Bazen, huzurlu ve sakin geceler seni yoklar. Usulca sana bir şeyleri değiştirmen için öğüt verir sanki. Uzaklaşırsın gitgide diğerlerinden. Karşılıklı... Sanki her şey ''Onar kendini,'' der. ''Fazlalıkların var, at!'' Sadece kendin için bir şeyler yapma zamanı şimdi. ''Gereksiz fedakarlıklarla kelebek ömrüne yazık etme, ufak düşünceler içinde boğma kendini.'' der, gece sana.

Kapı gıcırtısı...


''Bana sözün var, en çok bana varsın.'' der bu sefer kalem. "Şimdiye kadar gururla bahsettiğin o içindeki cevherleri 'ser' ortaya. Koy başını tahtaya, yastığa vurma. Çalışma zamanı..."

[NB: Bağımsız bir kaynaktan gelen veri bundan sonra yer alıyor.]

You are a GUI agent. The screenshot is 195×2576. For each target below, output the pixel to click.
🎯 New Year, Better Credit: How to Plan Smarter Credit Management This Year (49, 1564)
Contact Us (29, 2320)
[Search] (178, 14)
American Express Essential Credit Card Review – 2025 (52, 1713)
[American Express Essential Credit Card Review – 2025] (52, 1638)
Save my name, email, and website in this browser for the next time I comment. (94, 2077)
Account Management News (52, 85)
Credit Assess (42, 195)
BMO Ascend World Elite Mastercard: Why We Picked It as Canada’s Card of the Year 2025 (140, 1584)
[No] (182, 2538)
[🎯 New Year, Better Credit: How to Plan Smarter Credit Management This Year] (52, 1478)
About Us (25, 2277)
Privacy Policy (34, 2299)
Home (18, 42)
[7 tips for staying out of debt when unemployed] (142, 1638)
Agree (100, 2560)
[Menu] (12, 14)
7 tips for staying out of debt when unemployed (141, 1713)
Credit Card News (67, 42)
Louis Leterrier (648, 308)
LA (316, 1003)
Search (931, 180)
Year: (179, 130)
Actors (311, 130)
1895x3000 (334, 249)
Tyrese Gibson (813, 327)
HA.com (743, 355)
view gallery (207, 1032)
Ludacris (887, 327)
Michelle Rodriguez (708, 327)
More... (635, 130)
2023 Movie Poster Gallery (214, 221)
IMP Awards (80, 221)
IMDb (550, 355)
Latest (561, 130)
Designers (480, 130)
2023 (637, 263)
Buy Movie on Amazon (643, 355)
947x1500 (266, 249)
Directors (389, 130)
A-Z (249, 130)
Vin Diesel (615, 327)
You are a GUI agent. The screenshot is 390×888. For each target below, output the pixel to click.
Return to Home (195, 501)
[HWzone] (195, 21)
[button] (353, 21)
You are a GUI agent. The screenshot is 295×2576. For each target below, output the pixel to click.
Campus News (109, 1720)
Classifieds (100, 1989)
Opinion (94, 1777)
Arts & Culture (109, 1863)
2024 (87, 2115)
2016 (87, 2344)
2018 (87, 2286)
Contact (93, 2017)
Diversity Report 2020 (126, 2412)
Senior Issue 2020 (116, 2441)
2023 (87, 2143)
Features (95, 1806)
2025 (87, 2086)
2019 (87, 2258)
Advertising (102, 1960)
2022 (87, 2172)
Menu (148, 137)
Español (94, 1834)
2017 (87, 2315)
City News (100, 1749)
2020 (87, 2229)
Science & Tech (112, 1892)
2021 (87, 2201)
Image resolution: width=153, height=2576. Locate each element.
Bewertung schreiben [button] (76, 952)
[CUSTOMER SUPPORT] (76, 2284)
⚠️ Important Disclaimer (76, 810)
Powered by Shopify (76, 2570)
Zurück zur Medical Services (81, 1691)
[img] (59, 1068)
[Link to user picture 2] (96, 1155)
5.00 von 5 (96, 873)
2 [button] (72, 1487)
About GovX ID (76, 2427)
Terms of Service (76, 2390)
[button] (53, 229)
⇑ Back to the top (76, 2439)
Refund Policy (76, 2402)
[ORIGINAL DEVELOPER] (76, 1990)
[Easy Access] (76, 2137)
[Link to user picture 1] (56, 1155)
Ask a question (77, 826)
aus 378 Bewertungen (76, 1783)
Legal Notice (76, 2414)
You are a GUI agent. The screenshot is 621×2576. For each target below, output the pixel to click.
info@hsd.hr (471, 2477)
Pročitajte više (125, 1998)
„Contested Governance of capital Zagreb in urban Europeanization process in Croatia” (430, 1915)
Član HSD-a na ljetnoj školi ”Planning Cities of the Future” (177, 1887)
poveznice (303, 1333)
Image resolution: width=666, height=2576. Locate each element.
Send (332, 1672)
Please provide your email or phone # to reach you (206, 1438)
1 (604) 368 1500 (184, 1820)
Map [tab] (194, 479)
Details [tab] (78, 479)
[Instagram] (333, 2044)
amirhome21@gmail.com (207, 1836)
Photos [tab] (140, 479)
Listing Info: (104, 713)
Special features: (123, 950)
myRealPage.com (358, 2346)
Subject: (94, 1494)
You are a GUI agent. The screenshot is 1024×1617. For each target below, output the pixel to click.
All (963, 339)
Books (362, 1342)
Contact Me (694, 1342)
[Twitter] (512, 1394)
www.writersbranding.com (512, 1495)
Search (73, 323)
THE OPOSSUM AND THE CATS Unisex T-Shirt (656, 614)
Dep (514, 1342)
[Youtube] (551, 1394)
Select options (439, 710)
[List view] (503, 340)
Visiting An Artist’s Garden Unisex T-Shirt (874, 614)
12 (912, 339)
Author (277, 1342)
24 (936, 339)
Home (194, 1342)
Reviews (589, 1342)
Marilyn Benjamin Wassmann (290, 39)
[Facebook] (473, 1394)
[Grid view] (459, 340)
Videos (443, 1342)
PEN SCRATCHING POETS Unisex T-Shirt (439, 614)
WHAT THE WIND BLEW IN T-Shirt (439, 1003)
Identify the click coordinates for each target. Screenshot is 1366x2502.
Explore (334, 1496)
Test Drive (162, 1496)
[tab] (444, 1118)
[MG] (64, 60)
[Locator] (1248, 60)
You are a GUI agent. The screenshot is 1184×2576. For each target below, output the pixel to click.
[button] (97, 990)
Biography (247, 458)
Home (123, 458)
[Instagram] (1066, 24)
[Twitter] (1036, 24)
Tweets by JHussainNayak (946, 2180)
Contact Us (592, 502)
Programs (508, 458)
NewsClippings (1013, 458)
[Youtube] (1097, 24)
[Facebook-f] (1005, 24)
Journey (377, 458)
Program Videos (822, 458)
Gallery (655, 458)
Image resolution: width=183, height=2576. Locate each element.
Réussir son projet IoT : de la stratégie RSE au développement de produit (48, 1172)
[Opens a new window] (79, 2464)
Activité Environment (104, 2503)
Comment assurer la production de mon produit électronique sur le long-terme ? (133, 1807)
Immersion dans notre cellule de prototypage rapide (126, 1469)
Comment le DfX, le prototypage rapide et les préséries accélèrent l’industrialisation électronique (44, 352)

"Tek senin de değil, birçok konuşmaya fırsatı olmayana da 'dil' olmayı sen seçtin." der. (Hatırlatır.) ''Dedin ki onlara: Kim bilir bu ömürde neler gördün. Ama 'kitapta' yazmıyor. Bir kişinin ömrü toprakla beraber yok oluyor. Ne acı bir durum. O zaman 'acı' bize. Silkelen ve yaz gerçekleri. Daha çok kelime öğren ki en işe yarar kelimeyle toprağı 'kaz'.''


''Kurbağa sesi...

Ne çok anıyı hatırlatır. Yolları, sadeliği ve umursamazlığı, geceyi, geceyi... Kitaplardan da uzak, teknolojinin karanlık tarafından da.

Çoğu öğreti 'an'da kalmayı, şimdinin gerçekliğini vurgular ya. Doğru söze ne denir. Dün tarih oldu, yarın bir bilmece. Bugün var, 'var'.

Nefesini 'pembeliğe' savur ciğerim. Söndür yayılan uçurtmanın ipini. Biraz damda poşetinin hışırtısı, ilinti gibi kimseden habersiz rüzgarla dalgalansın. Uçurtma dinlensin, biraz da 'biz' uçalım.''

Der...


"Seni oyalamayacağım. Sonuç koy. Bu... de...

Zaten uyku ilişir sana. Göz kenarlarından dolanır sarmaşık, geçer oturur kanepene. Yastığına misk sürer, serer seni. Sabah, ayağından hissettiğin esintiyle, biraz da üşümeyle dizlerini sıvazlayarak uyanırsın."